### Description of the task
Word for word, transcribe all the entries shown below.

### Information supplied
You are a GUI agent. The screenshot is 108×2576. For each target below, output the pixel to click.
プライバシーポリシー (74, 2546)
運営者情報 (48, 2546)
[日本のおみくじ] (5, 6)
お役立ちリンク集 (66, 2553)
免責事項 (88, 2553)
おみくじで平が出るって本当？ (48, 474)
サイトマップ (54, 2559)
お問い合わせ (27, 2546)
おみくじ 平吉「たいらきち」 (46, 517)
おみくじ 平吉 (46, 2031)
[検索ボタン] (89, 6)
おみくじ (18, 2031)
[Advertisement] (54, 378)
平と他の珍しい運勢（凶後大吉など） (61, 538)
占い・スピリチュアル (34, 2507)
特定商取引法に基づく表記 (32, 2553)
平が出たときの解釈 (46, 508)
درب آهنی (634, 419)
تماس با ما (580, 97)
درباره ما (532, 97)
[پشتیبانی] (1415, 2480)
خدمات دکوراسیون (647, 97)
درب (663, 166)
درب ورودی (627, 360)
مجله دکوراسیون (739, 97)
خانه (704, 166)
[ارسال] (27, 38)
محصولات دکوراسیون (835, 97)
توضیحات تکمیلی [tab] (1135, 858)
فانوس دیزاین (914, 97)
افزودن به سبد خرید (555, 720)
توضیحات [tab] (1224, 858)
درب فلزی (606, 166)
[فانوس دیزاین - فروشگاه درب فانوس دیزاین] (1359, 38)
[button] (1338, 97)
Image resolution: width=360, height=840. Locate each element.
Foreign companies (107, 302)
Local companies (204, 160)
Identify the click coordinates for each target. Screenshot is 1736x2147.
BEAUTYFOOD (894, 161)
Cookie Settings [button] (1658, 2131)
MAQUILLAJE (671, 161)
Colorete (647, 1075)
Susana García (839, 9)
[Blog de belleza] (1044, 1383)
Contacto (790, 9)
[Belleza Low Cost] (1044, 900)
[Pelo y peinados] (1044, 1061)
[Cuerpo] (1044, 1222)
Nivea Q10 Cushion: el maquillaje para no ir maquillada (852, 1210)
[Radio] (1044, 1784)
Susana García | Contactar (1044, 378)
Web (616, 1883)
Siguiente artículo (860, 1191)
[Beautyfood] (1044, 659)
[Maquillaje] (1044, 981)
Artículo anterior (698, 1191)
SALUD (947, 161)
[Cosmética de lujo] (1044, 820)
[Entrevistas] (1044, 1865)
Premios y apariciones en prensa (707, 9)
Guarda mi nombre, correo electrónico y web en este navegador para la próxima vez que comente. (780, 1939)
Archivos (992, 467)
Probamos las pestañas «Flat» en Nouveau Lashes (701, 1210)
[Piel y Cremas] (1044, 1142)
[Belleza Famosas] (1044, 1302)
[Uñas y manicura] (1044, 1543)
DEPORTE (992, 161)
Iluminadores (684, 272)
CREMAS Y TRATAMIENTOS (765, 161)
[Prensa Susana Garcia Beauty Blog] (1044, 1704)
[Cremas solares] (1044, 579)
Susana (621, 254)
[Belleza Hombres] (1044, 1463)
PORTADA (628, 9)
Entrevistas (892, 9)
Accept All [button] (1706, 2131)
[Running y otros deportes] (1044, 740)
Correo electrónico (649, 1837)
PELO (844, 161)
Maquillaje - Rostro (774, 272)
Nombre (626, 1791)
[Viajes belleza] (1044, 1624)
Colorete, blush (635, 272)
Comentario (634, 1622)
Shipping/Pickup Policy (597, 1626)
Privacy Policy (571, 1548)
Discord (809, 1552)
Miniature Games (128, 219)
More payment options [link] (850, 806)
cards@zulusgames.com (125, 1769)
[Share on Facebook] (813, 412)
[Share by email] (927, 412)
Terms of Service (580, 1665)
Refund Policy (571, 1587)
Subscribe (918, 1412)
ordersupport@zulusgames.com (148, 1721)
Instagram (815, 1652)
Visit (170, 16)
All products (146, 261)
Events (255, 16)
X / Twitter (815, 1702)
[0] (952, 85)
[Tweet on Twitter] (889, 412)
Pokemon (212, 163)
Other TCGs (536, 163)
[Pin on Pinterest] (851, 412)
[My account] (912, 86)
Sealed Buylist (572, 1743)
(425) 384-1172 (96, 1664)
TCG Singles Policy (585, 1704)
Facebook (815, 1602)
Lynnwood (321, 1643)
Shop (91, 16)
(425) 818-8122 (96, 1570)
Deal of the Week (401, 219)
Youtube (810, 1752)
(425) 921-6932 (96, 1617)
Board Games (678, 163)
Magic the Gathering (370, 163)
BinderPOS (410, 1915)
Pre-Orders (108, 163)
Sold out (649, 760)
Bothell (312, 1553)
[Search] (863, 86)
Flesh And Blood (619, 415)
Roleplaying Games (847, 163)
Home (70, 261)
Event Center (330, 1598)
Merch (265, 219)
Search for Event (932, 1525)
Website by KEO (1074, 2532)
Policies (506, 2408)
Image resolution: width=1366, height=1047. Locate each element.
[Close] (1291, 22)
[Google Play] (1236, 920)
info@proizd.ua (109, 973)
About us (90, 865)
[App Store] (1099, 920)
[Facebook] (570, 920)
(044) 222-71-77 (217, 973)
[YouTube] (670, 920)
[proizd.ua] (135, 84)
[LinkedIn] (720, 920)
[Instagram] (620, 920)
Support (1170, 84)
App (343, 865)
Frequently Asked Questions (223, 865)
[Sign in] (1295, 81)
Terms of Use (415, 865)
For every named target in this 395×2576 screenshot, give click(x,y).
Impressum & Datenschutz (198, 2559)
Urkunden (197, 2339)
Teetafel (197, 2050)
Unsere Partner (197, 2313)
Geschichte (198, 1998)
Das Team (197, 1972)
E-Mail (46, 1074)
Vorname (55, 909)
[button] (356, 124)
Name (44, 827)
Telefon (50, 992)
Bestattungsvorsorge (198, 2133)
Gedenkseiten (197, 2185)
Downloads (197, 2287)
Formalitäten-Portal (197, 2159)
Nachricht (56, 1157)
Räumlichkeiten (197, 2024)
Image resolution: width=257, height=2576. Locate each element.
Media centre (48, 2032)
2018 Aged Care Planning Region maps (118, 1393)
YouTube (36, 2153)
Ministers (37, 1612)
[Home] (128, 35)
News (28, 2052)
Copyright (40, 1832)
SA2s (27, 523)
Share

### Exercise output
You are a GUI agent. The screenshot is 108×2576. For each target below, output the pixel to click.
プライバシーポリシー (74, 2546)
運営者情報 (48, 2546)
[日本のおみくじ] (5, 6)
お役立ちリンク集 (66, 2553)
免責事項 (88, 2553)
おみくじで平が出るって本当？ (48, 474)
サイトマップ (54, 2559)
お問い合わせ (27, 2546)
おみくじ 平吉「たいらきち」 (46, 517)
おみくじ 平吉 (46, 2031)
[検索ボタン] (89, 6)
おみくじ (18, 2031)
[Advertisement] (54, 378)
平と他の珍しい運勢（凶後大吉など） (61, 538)
占い・スピリチュアル (34, 2507)
特定商取引法に基づく表記 (32, 2553)
平が出たときの解釈 (46, 508)
درب آهنی (634, 419)
تماس با ما (580, 97)
درباره ما (532, 97)
[پشتیبانی] (1415, 2480)
خدمات دکوراسیون (647, 97)
درب (663, 166)
درب ورودی (627, 360)
مجله دکوراسیون (739, 97)
خانه (704, 166)
[ارسال] (27, 38)
محصولات دکوراسیون (835, 97)
توضیحات تکمیلی [tab] (1135, 858)
فانوس دیزاین (914, 97)
افزودن به سبد خرید (555, 720)
توضیحات [tab] (1224, 858)
درب فلزی (606, 166)
[فانوس دیزاین - فروشگاه درب فانوس دیزاین] (1359, 38)
[button] (1338, 97)
Image resolution: width=360, height=840. Locate each element.
Foreign companies (107, 302)
Local companies (204, 160)
Identify the click coordinates for each target. Screenshot is 1736x2147.
BEAUTYFOOD (894, 161)
Cookie Settings [button] (1658, 2131)
MAQUILLAJE (671, 161)
Colorete (647, 1075)
Susana García (839, 9)
[Blog de belleza] (1044, 1383)
Contacto (790, 9)
[Belleza Low Cost] (1044, 900)
[Pelo y peinados] (1044, 1061)
[Cuerpo] (1044, 1222)
Nivea Q10 Cushion: el maquillaje para no ir maquillada (852, 1210)
[Radio] (1044, 1784)
Susana García | Contactar (1044, 378)
Web (616, 1883)
Siguiente artículo (860, 1191)
[Beautyfood] (1044, 659)
[Maquillaje] (1044, 981)
Artículo anterior (698, 1191)
SALUD (947, 161)
[Cosmética de lujo] (1044, 820)
[Entrevistas] (1044, 1865)
Premios y apariciones en prensa (707, 9)
Guarda mi nombre, correo electrónico y web en este navegador para la próxima vez que comente. (780, 1939)
Archivos (992, 467)
Probamos las pestañas «Flat» en Nouveau Lashes (701, 1210)
[Piel y Cremas] (1044, 1142)
[Belleza Famosas] (1044, 1302)
[Uñas y manicura] (1044, 1543)
DEPORTE (992, 161)
Iluminadores (684, 272)
CREMAS Y TRATAMIENTOS (765, 161)
[Prensa Susana Garcia Beauty Blog] (1044, 1704)
[Cremas solares] (1044, 579)
Susana (621, 254)
[Belleza Hombres] (1044, 1463)
PORTADA (628, 9)
Entrevistas (892, 9)
Accept All [button] (1706, 2131)
[Running y otros deportes] (1044, 740)
Correo electrónico (649, 1837)
PELO (844, 161)
Maquillaje - Rostro (774, 272)
Nombre (626, 1791)
[Viajes belleza] (1044, 1624)
Colorete, blush (635, 272)
Comentario (634, 1622)
Shipping/Pickup Policy (597, 1626)
Privacy Policy (571, 1548)
Discord (809, 1552)
Miniature Games (128, 219)
More payment options [link] (850, 806)
cards@zulusgames.com (125, 1769)
[Share on Facebook] (813, 412)
[Share by email] (927, 412)
Terms of Service (580, 1665)
Refund Policy (571, 1587)
Subscribe (918, 1412)
ordersupport@zulusgames.com (148, 1721)
Instagram (815, 1652)
Visit (170, 16)
All products (146, 261)
Events (255, 16)
X / Twitter (815, 1702)
[0] (952, 85)
[Tweet on Twitter] (889, 412)
Pokemon (212, 163)
Other TCGs (536, 163)
[Pin on Pinterest] (851, 412)
[My account] (912, 86)
Sealed Buylist (572, 1743)
(425) 384-1172 (96, 1664)
TCG Singles Policy (585, 1704)
Facebook (815, 1602)
Lynnwood (321, 1643)
Shop (91, 16)
(425) 818-8122 (96, 1570)
Deal of the Week (401, 219)
Youtube (810, 1752)
(425) 921-6932 (96, 1617)
Board Games (678, 163)
Magic the Gathering (370, 163)
BinderPOS (410, 1915)
Pre-Orders (108, 163)
Sold out (649, 760)
Bothell (312, 1553)
[Search] (863, 86)
Flesh And Blood (619, 415)
Roleplaying Games (847, 163)
Home (70, 261)
Event Center (330, 1598)
Merch (265, 219)
Search for Event (932, 1525)
Website by KEO (1074, 2532)
Policies (506, 2408)
Image resolution: width=1366, height=1047. Locate each element.
[Close] (1291, 22)
[Google Play] (1236, 920)
info@proizd.ua (109, 973)
About us (90, 865)
[App Store] (1099, 920)
[Facebook] (570, 920)
(044) 222-71-77 (217, 973)
[YouTube] (670, 920)
[proizd.ua] (135, 84)
[LinkedIn] (720, 920)
[Instagram] (620, 920)
Support (1170, 84)
App (343, 865)
Frequently Asked Questions (223, 865)
[Sign in] (1295, 81)
Terms of Use (415, 865)
For every named target in this 395×2576 screenshot, give click(x,y).
Impressum & Datenschutz (198, 2559)
Urkunden (197, 2339)
Teetafel (197, 2050)
Unsere Partner (197, 2313)
Geschichte (198, 1998)
Das Team (197, 1972)
E-Mail (46, 1074)
Vorname (55, 909)
[button] (356, 124)
Name (44, 827)
Telefon (50, 992)
Bestattungsvorsorge (198, 2133)
Gedenkseiten (197, 2185)
Downloads (197, 2287)
Formalitäten-Portal (197, 2159)
Nachricht (56, 1157)
Räumlichkeiten (197, 2024)
Image resolution: width=257, height=2576. Locate each element.
Media centre (48, 2032)
2018 Aged Care Planning Region maps (118, 1393)
YouTube (36, 2153)
Ministers (37, 1612)
[Home] (128, 35)
News (28, 2052)
Copyright (40, 1832)
SA2s (27, 523)
Share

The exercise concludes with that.